After the data collection is finished, each reference image is fitted, and the mean centroid position of two consecutive reference images is used to correct for the drifts in the signal image acquired between them. Then, we add up all the corrected signal images and fit these data. Finally, we compare the centroid positions of the added-up reference and signal images to determine their relative displacement. The uncertainty of the displacement is extracted from the 1σ confidence intervals using χ² analysis, given its relation with the real noise sources [43].

Nanoparticle sample preparation and set-up

We deposit a single gold nanoparticle (BBI solutions, diameter 100 nm) on a silica nanofibre (diameter 410 nm) by touching the nanofibre with a droplet, that contains a diluted suspension of nanoparticles. The presence of a single nanoparticle on the nanofibre can be detected via absorption spectroscopy [34]. The solid immersion lenses are positioned around the nanoparticle, such that the nanoparticle lies in the centre of the two lenses. The gap between the lenses of about 200 μm is filled up with immersion oil.

The imaging system is a combination of a long working distance microscope and the solid immersion lenses (half ball lenses with a radius of 2.5 mm). The microscope consists of an infinity corrected objective by Mitutoyo, with a magnification of 20 and an infinity tube lens to image onto a CCD camera (Matrix Vision mvBlueFOX3-1013G-2212). In two different measurements we used two different objectives with the numerical apertures of NA = 0.28 and NA = 0.42. Via a surface topography standard, we measure the magnification of the long working distance microscope. This combination results in an overall imaging system with numerical apertures NA = 0.41 and NA = 0.61 and the magnifications M_0.41 = 21.9(2) and M_0.61 = 20.1(1).

In the experiment we use two laser beams: a reference and a measurement beam, with fixed and adjustable polarization respectively, see Fig. 2b. The polarization of the reference beam is aligned along the z axis. The measurement beam is set to be linear polarized along the y axis before passing through a half- and then a quarter-wave plate. By rotating the half-wave plate we can adjust the beam’s polarization to every elliptical polarization with the major axes along x or y. In order to avoid aberration caused by light propagating along the ridge of the two immersion lenses, the measurement beam is tilted by 7° degrees from the z axis, see Fig. 2b. This tilt is included in the theory plots shown in Fig. 3f.

Data acquisition and analysis

The illumination times of the images are 2 ms (NA = 0.41 objective) and 6.5 ms (NA = 0.61 objective). The pictures are taken alternately using the reference and measurement beams (Fig. 2b). In the experimental sequence, the particle displacements are measured as a function of polarization and the focal position of the imaging optics. For every polarization ratio $ϵ$, the relative focus position is scanned by moving the long working distance microscope with a step size of 1.25 μm and a total range ∼ 20 μm. Then, the polarization ratio is changed by rotating the half-wave plate by 2.5°. 25 tuples of data are acquired for every $ϵ$ and focus position. Fig. 3f shows the mean displacements obtained from averaging over all displacements for the five focal positions closest to the focus of the imaging system. The statistical error of each data point displayed in Fig. 3f is estimated as ${\sigma }_{\Delta y}/\sqrt{125},$ where σ_Δy is the standard deviation of the measured displacements.

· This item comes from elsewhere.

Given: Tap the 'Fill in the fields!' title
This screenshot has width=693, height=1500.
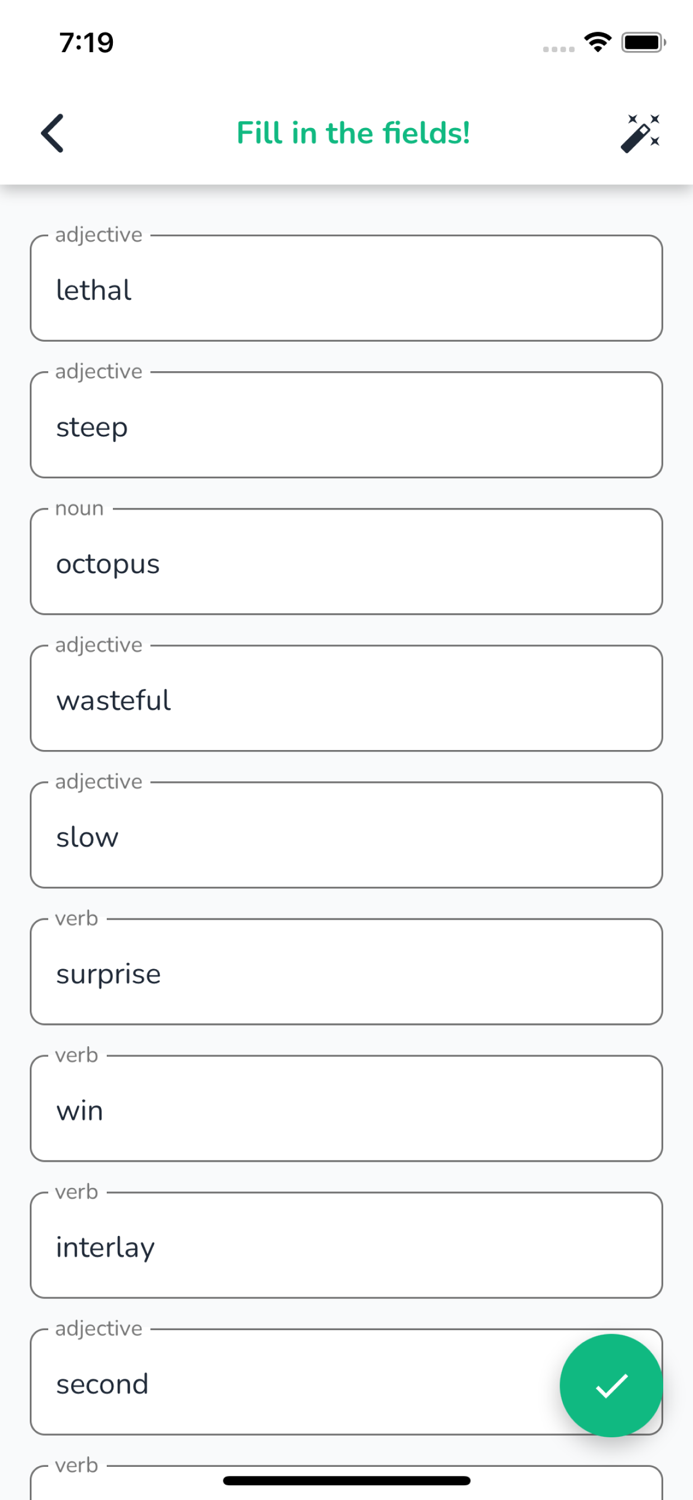Looking at the screenshot, I should click(x=353, y=133).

To correct for inhomogeneous pixel efficiencies of the CCD camera, we apply standard flat-field correction on the measured image data. Then, in order to determine the (apparent) position of the nanoparticle, we fit a 2D Gaussian with six free fit parameters to the particle images. The free parameters are the centroid position (z₀, y₀), the amplitude A, the waists σ_z and σ_y of the elliptical Gaussian and an intensity offset O.